> WRITTEN REQUEST: Copy out every line of the following records without changing anything.

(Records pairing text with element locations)
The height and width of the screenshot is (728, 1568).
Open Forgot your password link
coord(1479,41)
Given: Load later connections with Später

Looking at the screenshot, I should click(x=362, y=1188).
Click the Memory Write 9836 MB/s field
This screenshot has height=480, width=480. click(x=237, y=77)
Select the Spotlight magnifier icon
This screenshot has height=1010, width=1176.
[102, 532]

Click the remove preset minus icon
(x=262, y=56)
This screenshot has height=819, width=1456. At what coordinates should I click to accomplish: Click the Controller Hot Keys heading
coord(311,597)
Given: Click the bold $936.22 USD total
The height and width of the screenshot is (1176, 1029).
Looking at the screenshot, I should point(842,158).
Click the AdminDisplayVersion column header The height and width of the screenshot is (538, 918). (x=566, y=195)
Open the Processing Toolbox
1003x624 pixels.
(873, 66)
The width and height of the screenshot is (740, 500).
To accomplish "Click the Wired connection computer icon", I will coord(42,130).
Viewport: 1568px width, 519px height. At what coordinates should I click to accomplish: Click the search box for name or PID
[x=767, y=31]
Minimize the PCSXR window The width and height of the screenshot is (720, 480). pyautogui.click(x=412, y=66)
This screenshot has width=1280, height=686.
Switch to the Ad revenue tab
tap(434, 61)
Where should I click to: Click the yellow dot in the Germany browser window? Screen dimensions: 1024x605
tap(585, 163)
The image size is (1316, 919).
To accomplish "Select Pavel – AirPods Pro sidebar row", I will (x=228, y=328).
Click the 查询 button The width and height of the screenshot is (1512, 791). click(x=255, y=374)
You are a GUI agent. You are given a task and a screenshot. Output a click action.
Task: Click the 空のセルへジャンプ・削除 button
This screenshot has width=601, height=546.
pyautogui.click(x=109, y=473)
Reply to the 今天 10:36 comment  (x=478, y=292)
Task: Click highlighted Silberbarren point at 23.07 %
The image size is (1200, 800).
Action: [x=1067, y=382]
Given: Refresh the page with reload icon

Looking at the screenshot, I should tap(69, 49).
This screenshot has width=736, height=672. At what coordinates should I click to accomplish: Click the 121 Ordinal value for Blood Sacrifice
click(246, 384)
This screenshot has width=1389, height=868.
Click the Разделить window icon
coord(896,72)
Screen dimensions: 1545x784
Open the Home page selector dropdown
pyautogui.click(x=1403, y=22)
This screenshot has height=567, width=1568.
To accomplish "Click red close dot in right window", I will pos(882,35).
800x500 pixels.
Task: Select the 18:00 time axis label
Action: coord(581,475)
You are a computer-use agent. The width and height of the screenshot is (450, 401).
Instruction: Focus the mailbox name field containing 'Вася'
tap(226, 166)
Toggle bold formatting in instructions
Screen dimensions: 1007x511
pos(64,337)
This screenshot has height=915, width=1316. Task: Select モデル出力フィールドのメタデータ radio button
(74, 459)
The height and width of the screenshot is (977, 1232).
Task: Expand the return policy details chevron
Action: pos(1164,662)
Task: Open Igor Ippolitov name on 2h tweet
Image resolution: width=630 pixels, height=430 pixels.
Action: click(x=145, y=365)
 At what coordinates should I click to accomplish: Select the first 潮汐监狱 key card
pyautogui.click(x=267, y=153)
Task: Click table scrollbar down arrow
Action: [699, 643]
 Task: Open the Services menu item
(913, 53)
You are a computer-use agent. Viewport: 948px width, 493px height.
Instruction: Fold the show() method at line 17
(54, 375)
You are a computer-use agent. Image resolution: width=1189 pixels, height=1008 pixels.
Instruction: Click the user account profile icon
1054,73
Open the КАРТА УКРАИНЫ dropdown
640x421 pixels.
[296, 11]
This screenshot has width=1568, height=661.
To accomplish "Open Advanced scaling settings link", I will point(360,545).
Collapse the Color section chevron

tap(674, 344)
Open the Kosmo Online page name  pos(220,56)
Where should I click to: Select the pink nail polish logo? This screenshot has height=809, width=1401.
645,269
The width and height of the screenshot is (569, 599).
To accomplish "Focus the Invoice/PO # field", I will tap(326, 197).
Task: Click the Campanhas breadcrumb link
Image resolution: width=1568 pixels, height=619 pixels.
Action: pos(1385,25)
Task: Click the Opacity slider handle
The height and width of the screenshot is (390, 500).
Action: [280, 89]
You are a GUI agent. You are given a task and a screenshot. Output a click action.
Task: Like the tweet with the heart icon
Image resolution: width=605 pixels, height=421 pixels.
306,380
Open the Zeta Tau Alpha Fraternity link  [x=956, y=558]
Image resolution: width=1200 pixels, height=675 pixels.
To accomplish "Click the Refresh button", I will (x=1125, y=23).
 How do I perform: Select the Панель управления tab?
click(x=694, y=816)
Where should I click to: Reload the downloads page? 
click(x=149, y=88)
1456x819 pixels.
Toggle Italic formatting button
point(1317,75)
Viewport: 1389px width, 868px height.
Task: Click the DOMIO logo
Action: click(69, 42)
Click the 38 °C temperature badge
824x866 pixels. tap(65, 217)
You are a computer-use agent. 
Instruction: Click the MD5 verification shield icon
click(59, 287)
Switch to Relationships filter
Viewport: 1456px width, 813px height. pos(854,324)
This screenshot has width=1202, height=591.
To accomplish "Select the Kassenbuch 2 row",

> TASK SOLUTION:
The height and width of the screenshot is (728, 1568).
Open Forgot your password link
coord(1479,41)
Given: Load later connections with Später

Looking at the screenshot, I should click(x=362, y=1188).
Click the Memory Write 9836 MB/s field
This screenshot has height=480, width=480. click(x=237, y=77)
Select the Spotlight magnifier icon
This screenshot has height=1010, width=1176.
[102, 532]

Click the remove preset minus icon
(x=262, y=56)
This screenshot has height=819, width=1456. At what coordinates should I click to accomplish: Click the Controller Hot Keys heading
coord(311,597)
Given: Click the bold $936.22 USD total
The height and width of the screenshot is (1176, 1029).
Looking at the screenshot, I should point(842,158).
Click the AdminDisplayVersion column header The height and width of the screenshot is (538, 918). (x=566, y=195)
Open the Processing Toolbox
1003x624 pixels.
(873, 66)
The width and height of the screenshot is (740, 500).
To accomplish "Click the Wired connection computer icon", I will coord(42,130).
Viewport: 1568px width, 519px height. At what coordinates should I click to accomplish: Click the search box for name or PID
[x=767, y=31]
Minimize the PCSXR window The width and height of the screenshot is (720, 480). pyautogui.click(x=412, y=66)
This screenshot has width=1280, height=686.
Switch to the Ad revenue tab
tap(434, 61)
Where should I click to: Click the yellow dot in the Germany browser window? Screen dimensions: 1024x605
tap(585, 163)
The image size is (1316, 919).
To accomplish "Select Pavel – AirPods Pro sidebar row", I will (x=228, y=328).
Click the 查询 button The width and height of the screenshot is (1512, 791). click(x=255, y=374)
You are a GUI agent. You are given a task and a screenshot. Output a click action.
Task: Click the 空のセルへジャンプ・削除 button
This screenshot has width=601, height=546.
pyautogui.click(x=109, y=473)
Reply to the 今天 10:36 comment  (x=478, y=292)
Task: Click highlighted Silberbarren point at 23.07 %
The image size is (1200, 800).
Action: [x=1067, y=382]
Given: Refresh the page with reload icon

Looking at the screenshot, I should tap(69, 49).
This screenshot has width=736, height=672. At what coordinates should I click to accomplish: Click the 121 Ordinal value for Blood Sacrifice
click(246, 384)
This screenshot has width=1389, height=868.
Click the Разделить window icon
coord(896,72)
Screen dimensions: 1545x784
Open the Home page selector dropdown
pyautogui.click(x=1403, y=22)
This screenshot has height=567, width=1568.
To accomplish "Click red close dot in right window", I will pos(882,35).
800x500 pixels.
Task: Select the 18:00 time axis label
Action: coord(581,475)
You are a computer-use agent. The width and height of the screenshot is (450, 401).
Instruction: Focus the mailbox name field containing 'Вася'
tap(226, 166)
Toggle bold formatting in instructions
Screen dimensions: 1007x511
pos(64,337)
This screenshot has height=915, width=1316. Task: Select モデル出力フィールドのメタデータ radio button
(74, 459)
The height and width of the screenshot is (977, 1232).
Task: Expand the return policy details chevron
Action: pos(1164,662)
Task: Open Igor Ippolitov name on 2h tweet
Image resolution: width=630 pixels, height=430 pixels.
Action: click(x=145, y=365)
 At what coordinates should I click to accomplish: Select the first 潮汐监狱 key card
pyautogui.click(x=267, y=153)
Task: Click table scrollbar down arrow
Action: [699, 643]
 Task: Open the Services menu item
(913, 53)
You are a computer-use agent. Viewport: 948px width, 493px height.
Instruction: Fold the show() method at line 17
(54, 375)
You are a computer-use agent. Image resolution: width=1189 pixels, height=1008 pixels.
Instruction: Click the user account profile icon
1054,73
Open the КАРТА УКРАИНЫ dropdown
640x421 pixels.
[296, 11]
This screenshot has width=1568, height=661.
To accomplish "Open Advanced scaling settings link", I will point(360,545).
Collapse the Color section chevron

tap(674, 344)
Open the Kosmo Online page name  pos(220,56)
Where should I click to: Select the pink nail polish logo? This screenshot has height=809, width=1401.
645,269
The width and height of the screenshot is (569, 599).
To accomplish "Focus the Invoice/PO # field", I will tap(326, 197).
Task: Click the Campanhas breadcrumb link
Image resolution: width=1568 pixels, height=619 pixels.
Action: pos(1385,25)
Task: Click the Opacity slider handle
The height and width of the screenshot is (390, 500).
Action: [280, 89]
You are a GUI agent. You are given a task and a screenshot. Output a click action.
Task: Like the tweet with the heart icon
Image resolution: width=605 pixels, height=421 pixels.
306,380
Open the Zeta Tau Alpha Fraternity link  [x=956, y=558]
Image resolution: width=1200 pixels, height=675 pixels.
To accomplish "Click the Refresh button", I will (x=1125, y=23).
 How do I perform: Select the Панель управления tab?
click(x=694, y=816)
Where should I click to: Reload the downloads page? 
click(x=149, y=88)
1456x819 pixels.
Toggle Italic formatting button
point(1317,75)
Viewport: 1389px width, 868px height.
Task: Click the DOMIO logo
Action: click(69, 42)
Click the 38 °C temperature badge
824x866 pixels. tap(65, 217)
You are a computer-use agent. 
Instruction: Click the MD5 verification shield icon
click(59, 287)
Switch to Relationships filter
Viewport: 1456px width, 813px height. pos(854,324)
This screenshot has width=1202, height=591.
To accomplish "Select the Kassenbuch 2 row",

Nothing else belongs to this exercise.